Here’s how the Huffington Post is currently headlining an extremely pathetic attention-lusting piece regarding Condoleezza Rice’s soon to be released memoir.
The problem is that when you open the link and read the article, you realize that it says nothing about Bush per se having a race problem, as the headline leads you to believe. (Or well, he might have or have had one…but that’s another story for another day.) The story here goes on to say that upon absorbing the enormity of what was going on in New Orleans in the aftermath of hurricane Katrina, “Rice called the President. ‘Mr. President, I’m coming back. I don’t know how much I can do, but we clearly have a race problem,’ [she] said.”
Condoleezza Rice did not say, as the huff post’s misrepresenting editors would like you to think, that Bush had issues with black people. She said, instead, that “we have a race problem” – meaning his administration or New Orleans or the country at large had to deal with the fact that Katrina was disproportionately devastating blacks. Basically, she was making a demographic point, and a rather obvious one at that.
Of course I understand that the huff post isn’t into news or investigative journalism (and that’s okay). It’s a click-whore site. And I’ll admit, they got me; I clicked on the link. I’ll too admit that I understand that click-lusting is the m.o. of internet these days. The problem is that it creates sketchy incentives for an organization ostensibly concerned with facts or whatever.
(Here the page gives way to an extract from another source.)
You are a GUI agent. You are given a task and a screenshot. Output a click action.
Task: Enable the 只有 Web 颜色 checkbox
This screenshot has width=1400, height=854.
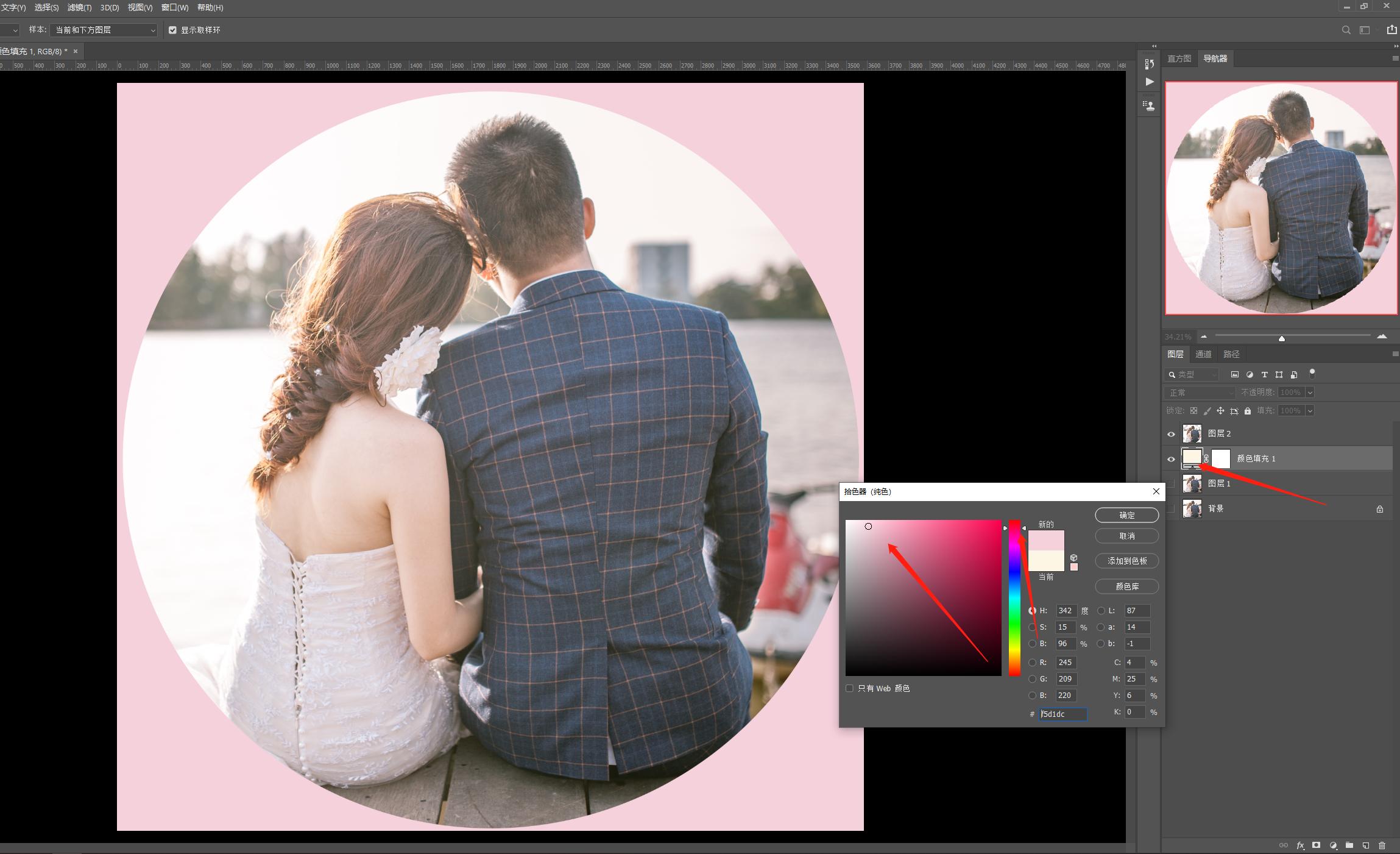[x=849, y=688]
It’s hard. On the one hand, I’ll grant them a certain leeway in that pragmatism and economics demand that they behave this way. They do need to stay in business. But on the other hand, it disingenuous. And annoying.
Not to mention disappointing. Not in this case, but in many other cases I have been all excited to get past a link that says something like “X hammered Y” only to realize after reading the article that X actually calmly wondered why Y behaved the way he did.
In no way is this post a defense of Rice or Bush, two humans I generally don’t like.